WHAT TO DO: Given the material below, return only the lines starting at the line with "[Pagination Dot] (92, 128)" and ending at the line with "Referenser (968, 197)", exactly as they appear.

····················

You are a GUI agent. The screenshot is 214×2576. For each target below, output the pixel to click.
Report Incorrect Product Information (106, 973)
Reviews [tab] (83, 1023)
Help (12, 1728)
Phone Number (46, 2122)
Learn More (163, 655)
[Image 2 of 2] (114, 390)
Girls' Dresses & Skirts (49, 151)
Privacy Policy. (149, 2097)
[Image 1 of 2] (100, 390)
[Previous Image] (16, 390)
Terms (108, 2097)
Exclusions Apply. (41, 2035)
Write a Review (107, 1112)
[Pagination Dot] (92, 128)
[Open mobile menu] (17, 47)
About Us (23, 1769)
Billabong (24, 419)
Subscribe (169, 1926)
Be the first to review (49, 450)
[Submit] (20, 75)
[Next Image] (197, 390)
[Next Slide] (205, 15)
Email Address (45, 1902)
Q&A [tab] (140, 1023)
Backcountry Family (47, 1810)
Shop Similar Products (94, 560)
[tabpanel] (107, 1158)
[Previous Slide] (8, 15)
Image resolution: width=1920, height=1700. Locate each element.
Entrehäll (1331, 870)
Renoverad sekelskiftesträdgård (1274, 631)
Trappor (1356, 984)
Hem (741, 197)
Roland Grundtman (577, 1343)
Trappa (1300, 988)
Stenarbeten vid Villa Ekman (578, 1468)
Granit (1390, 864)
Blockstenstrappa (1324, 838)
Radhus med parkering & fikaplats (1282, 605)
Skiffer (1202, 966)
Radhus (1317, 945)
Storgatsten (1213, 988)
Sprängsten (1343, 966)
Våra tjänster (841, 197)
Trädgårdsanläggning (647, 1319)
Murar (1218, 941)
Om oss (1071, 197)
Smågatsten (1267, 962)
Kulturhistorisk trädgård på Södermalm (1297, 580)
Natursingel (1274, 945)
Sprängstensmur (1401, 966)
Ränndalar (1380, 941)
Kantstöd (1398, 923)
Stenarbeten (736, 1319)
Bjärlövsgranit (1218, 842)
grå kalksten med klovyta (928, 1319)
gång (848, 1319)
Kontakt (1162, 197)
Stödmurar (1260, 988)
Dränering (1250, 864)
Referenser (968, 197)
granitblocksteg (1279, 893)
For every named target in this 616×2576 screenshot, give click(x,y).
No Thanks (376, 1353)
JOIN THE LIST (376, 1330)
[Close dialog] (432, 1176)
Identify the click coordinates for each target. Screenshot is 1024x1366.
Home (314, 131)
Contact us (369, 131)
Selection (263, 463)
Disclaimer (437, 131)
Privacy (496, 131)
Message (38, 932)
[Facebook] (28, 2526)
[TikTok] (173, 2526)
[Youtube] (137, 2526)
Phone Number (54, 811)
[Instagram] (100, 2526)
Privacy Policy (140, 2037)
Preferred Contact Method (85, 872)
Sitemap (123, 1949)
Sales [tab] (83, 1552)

····················

SOLUTION TO THE EXERCISE:
[Pagination Dot] (92, 128)
[Open mobile menu] (17, 47)
About Us (23, 1769)
Billabong (24, 419)
Subscribe (169, 1926)
Be the first to review (49, 450)
[Submit] (20, 75)
[Next Image] (197, 390)
[Next Slide] (205, 15)
Email Address (45, 1902)
Q&A [tab] (140, 1023)
Backcountry Family (47, 1810)
Shop Similar Products (94, 560)
[tabpanel] (107, 1158)
[Previous Slide] (8, 15)
Image resolution: width=1920, height=1700. Locate each element.
Entrehäll (1331, 870)
Renoverad sekelskiftesträdgård (1274, 631)
Trappor (1356, 984)
Hem (741, 197)
Roland Grundtman (577, 1343)
Trappa (1300, 988)
Stenarbeten vid Villa Ekman (578, 1468)
Granit (1390, 864)
Blockstenstrappa (1324, 838)
Radhus med parkering & fikaplats (1282, 605)
Skiffer (1202, 966)
Radhus (1317, 945)
Storgatsten (1213, 988)
Sprängsten (1343, 966)
Våra tjänster (841, 197)
Trädgårdsanläggning (647, 1319)
Murar (1218, 941)
Om oss (1071, 197)
Smågatsten (1267, 962)
Kulturhistorisk trädgård på Södermalm (1297, 580)
Natursingel (1274, 945)
Sprängstensmur (1401, 966)
Ränndalar (1380, 941)
Kantstöd (1398, 923)
Stenarbeten (736, 1319)
Bjärlövsgranit (1218, 842)
grå kalksten med klovyta (928, 1319)
gång (848, 1319)
Kontakt (1162, 197)
Stödmurar (1260, 988)
Dränering (1250, 864)
Referenser (968, 197)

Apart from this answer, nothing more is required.